# Exercise:
Count the lines below that contain the string "height" and give only the number.

▶

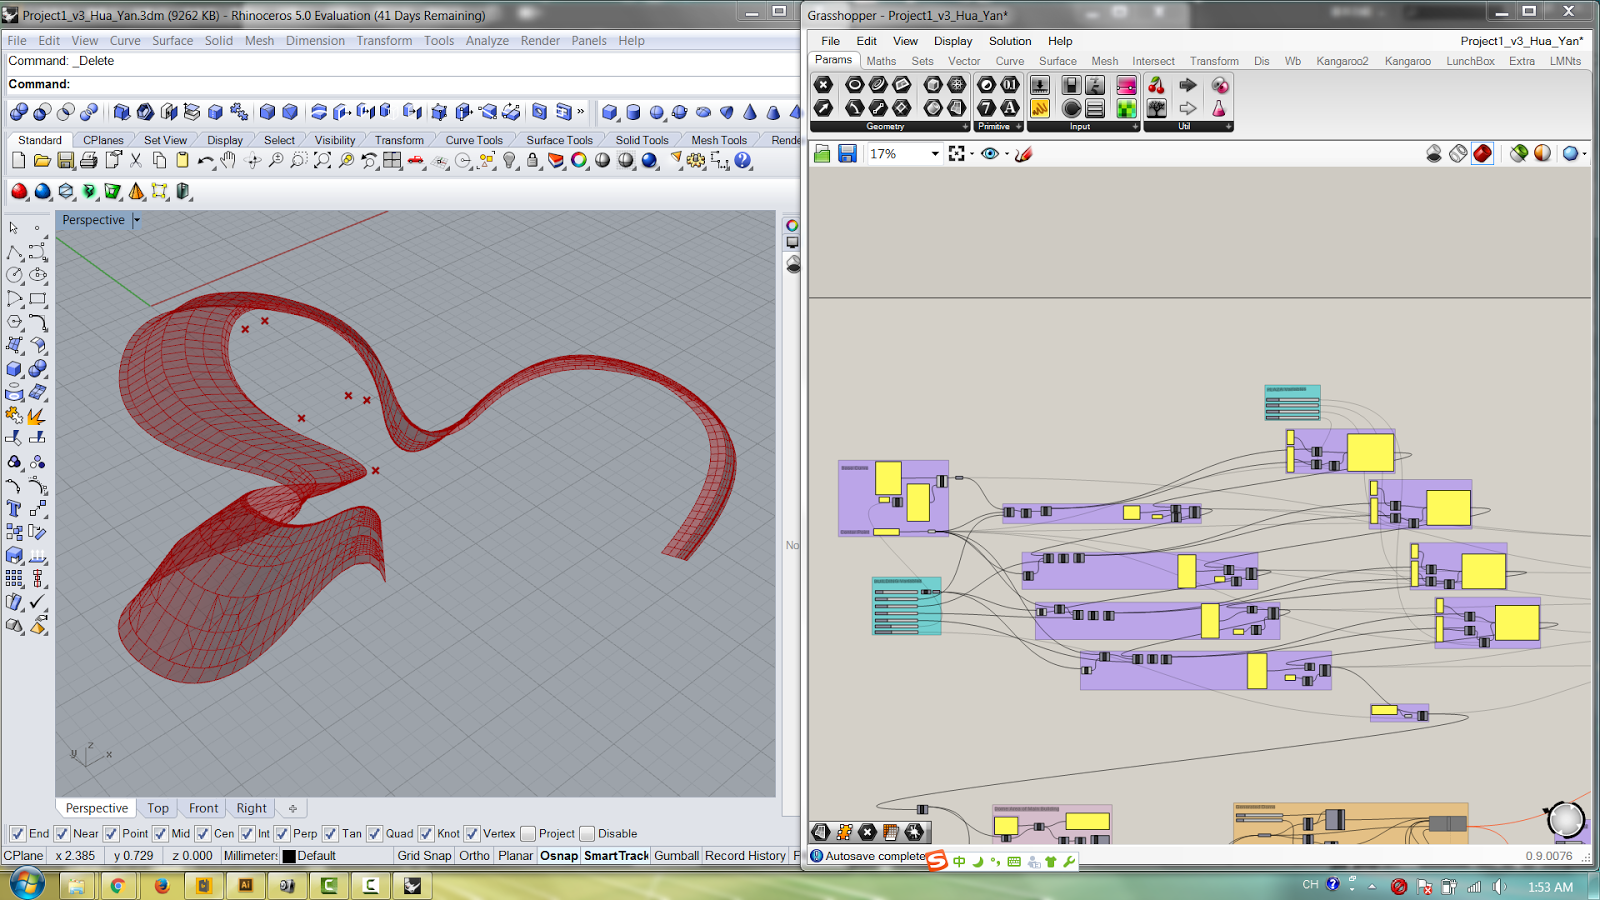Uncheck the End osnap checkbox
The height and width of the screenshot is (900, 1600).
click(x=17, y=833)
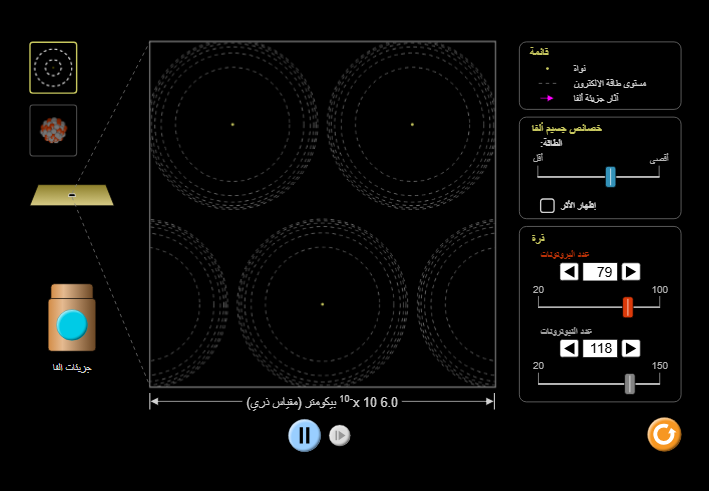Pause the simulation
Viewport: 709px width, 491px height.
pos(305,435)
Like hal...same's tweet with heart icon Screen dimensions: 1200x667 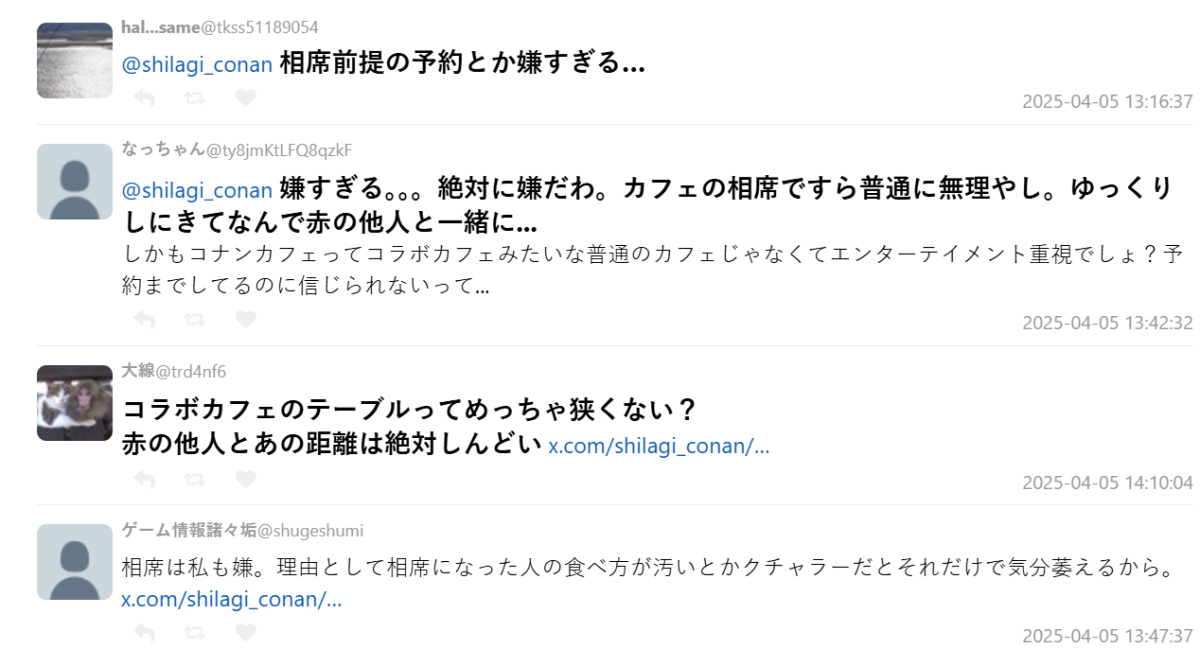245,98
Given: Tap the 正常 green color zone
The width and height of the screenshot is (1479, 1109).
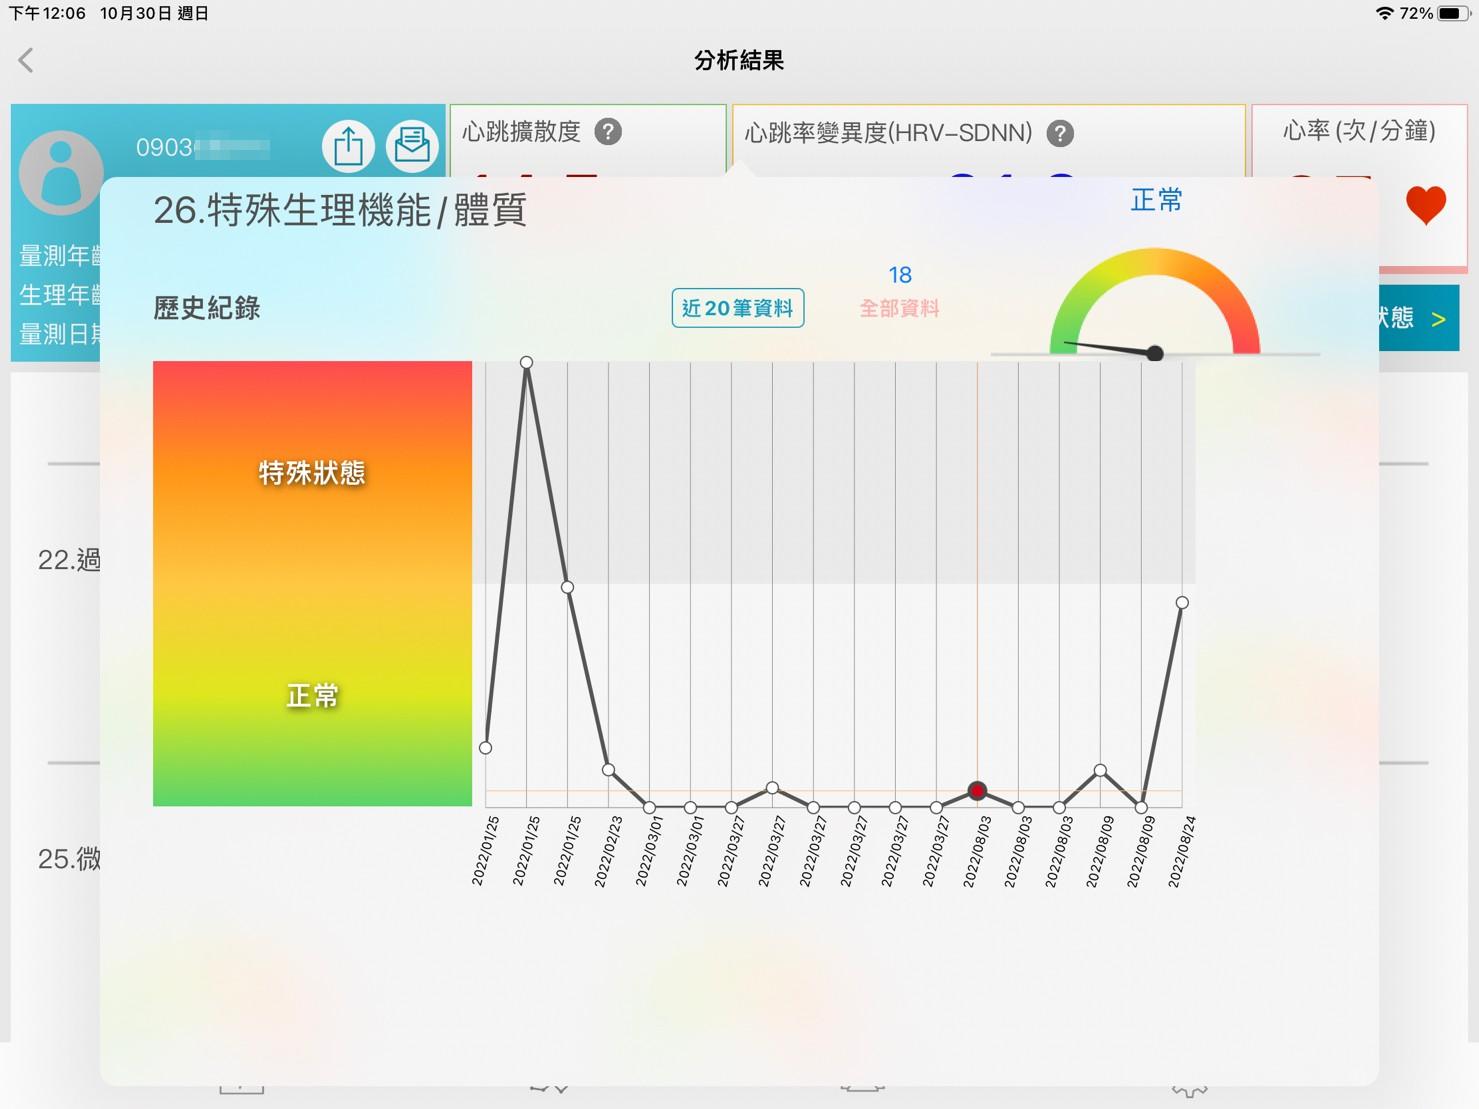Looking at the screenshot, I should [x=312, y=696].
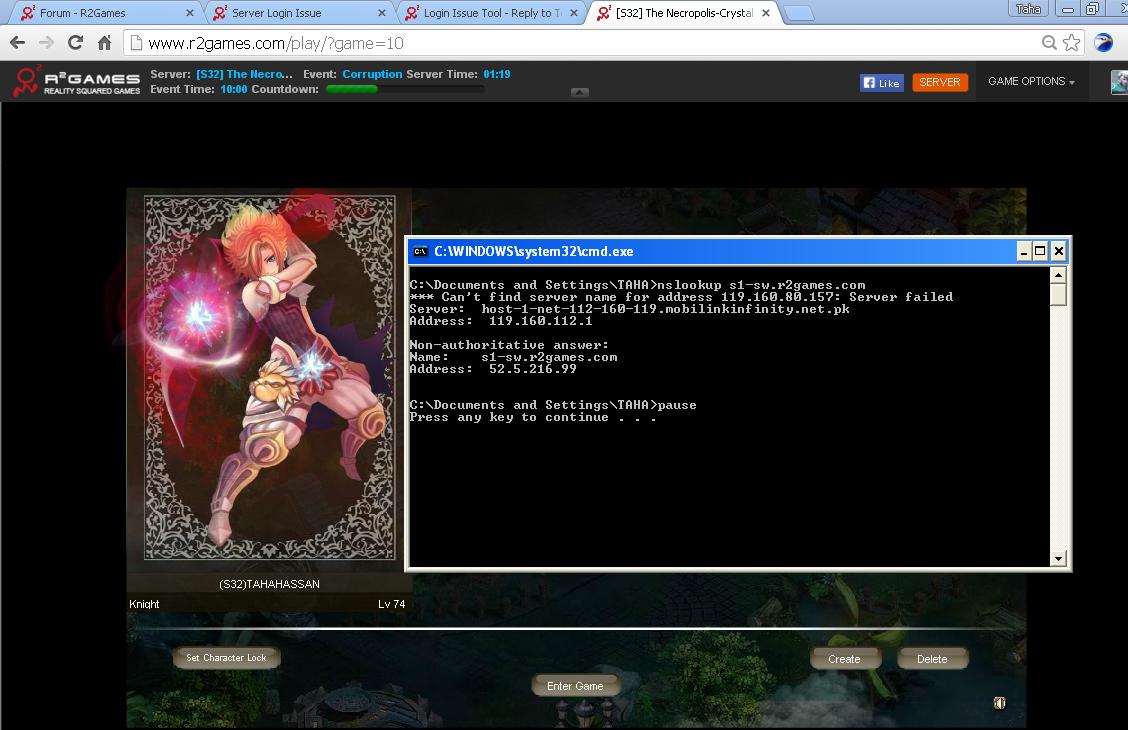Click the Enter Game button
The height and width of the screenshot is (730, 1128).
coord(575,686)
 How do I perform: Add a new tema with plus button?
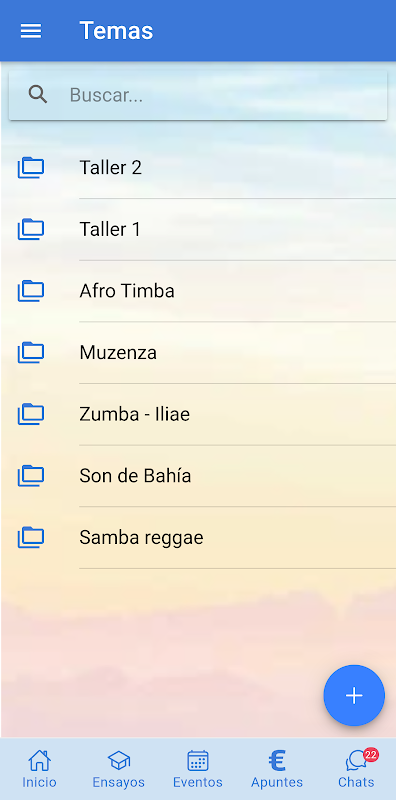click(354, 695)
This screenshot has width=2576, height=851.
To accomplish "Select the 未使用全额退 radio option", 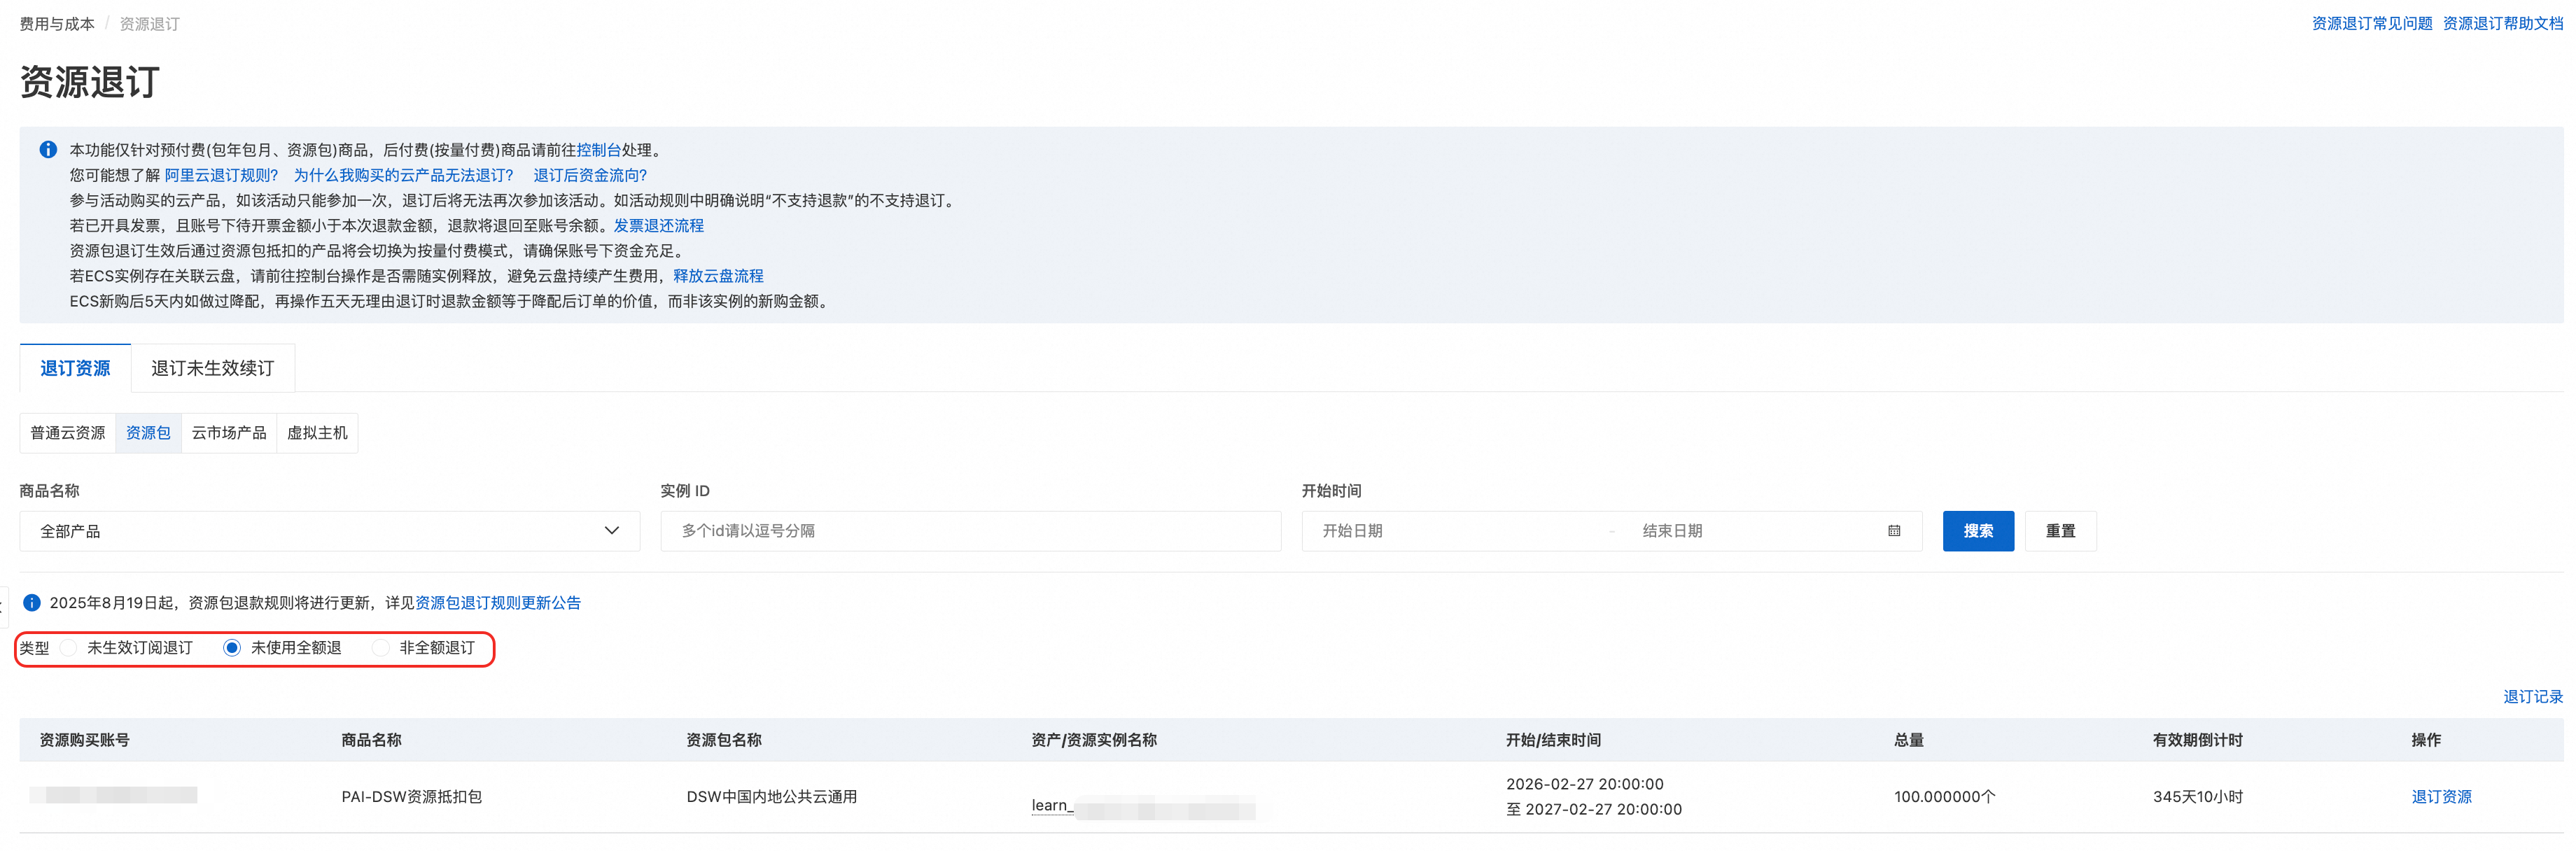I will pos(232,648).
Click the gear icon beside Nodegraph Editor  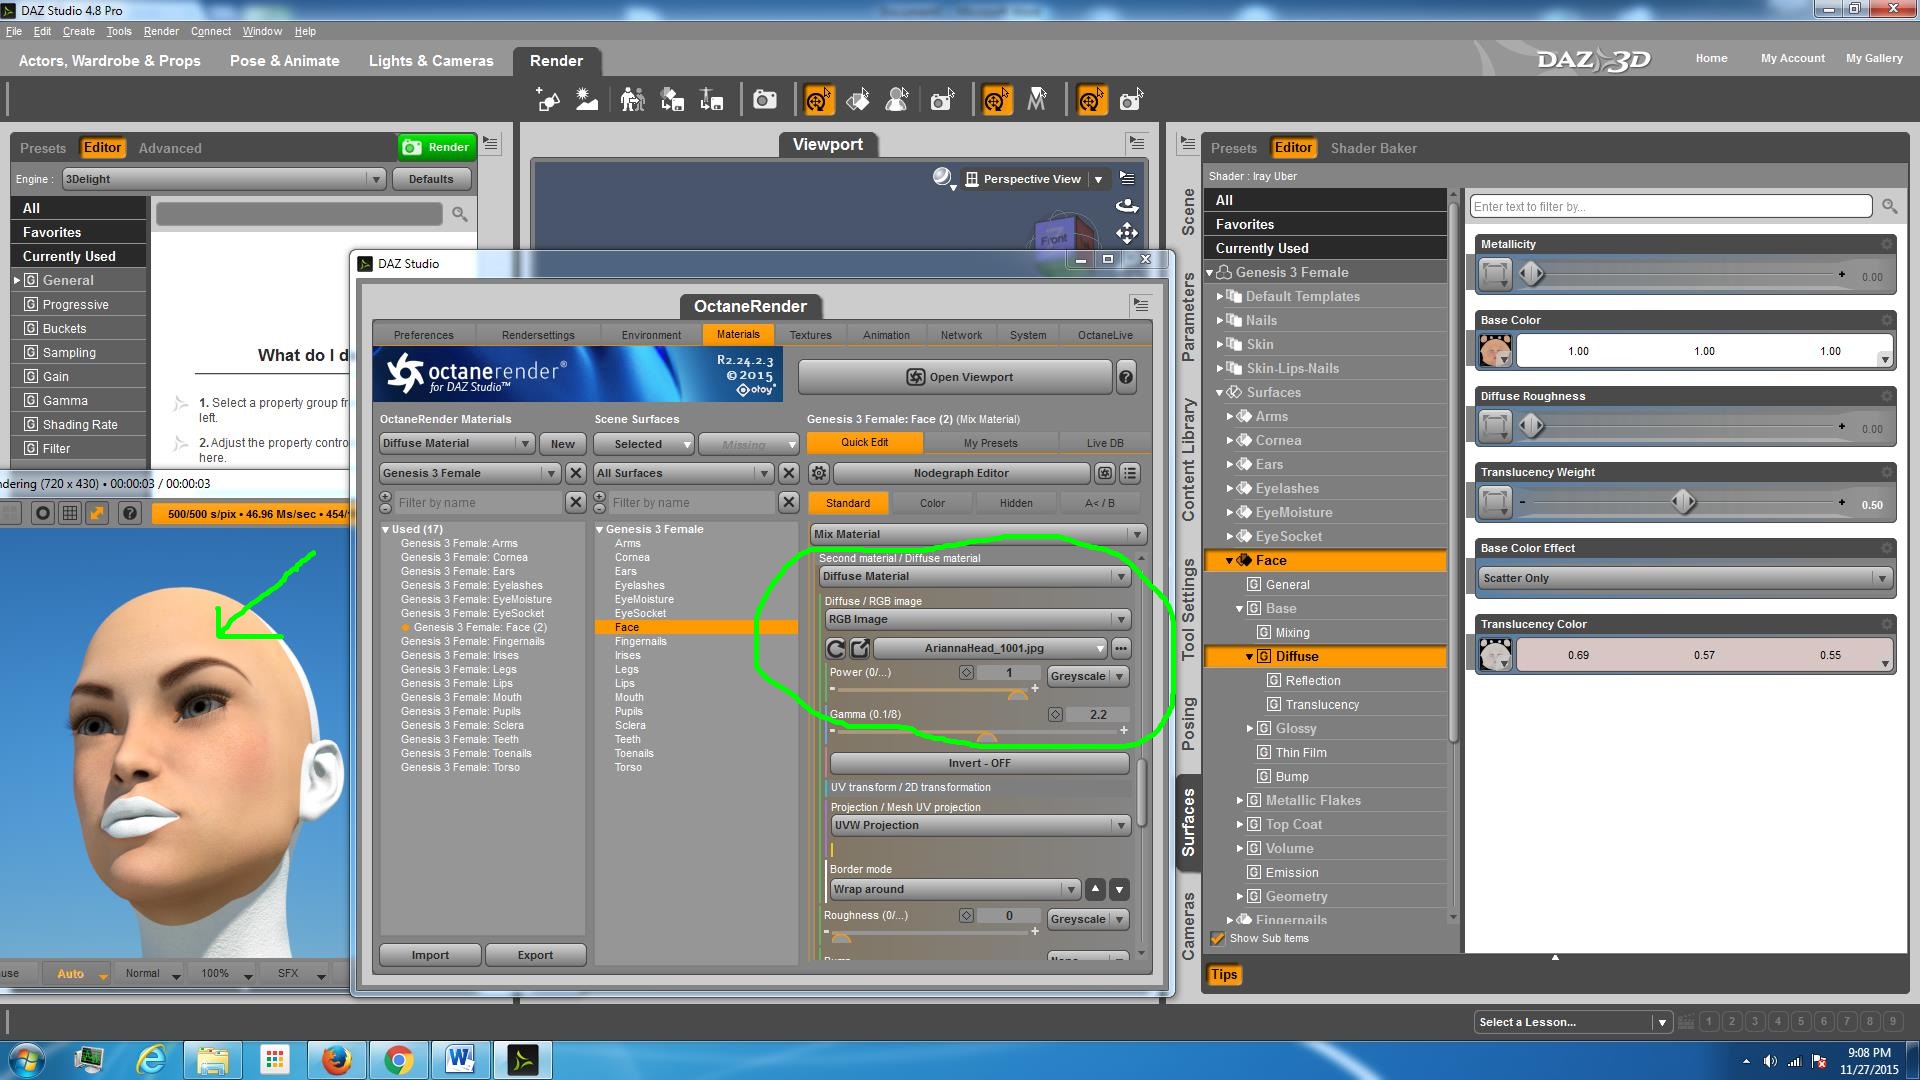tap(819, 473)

◀

# Correct answer:
5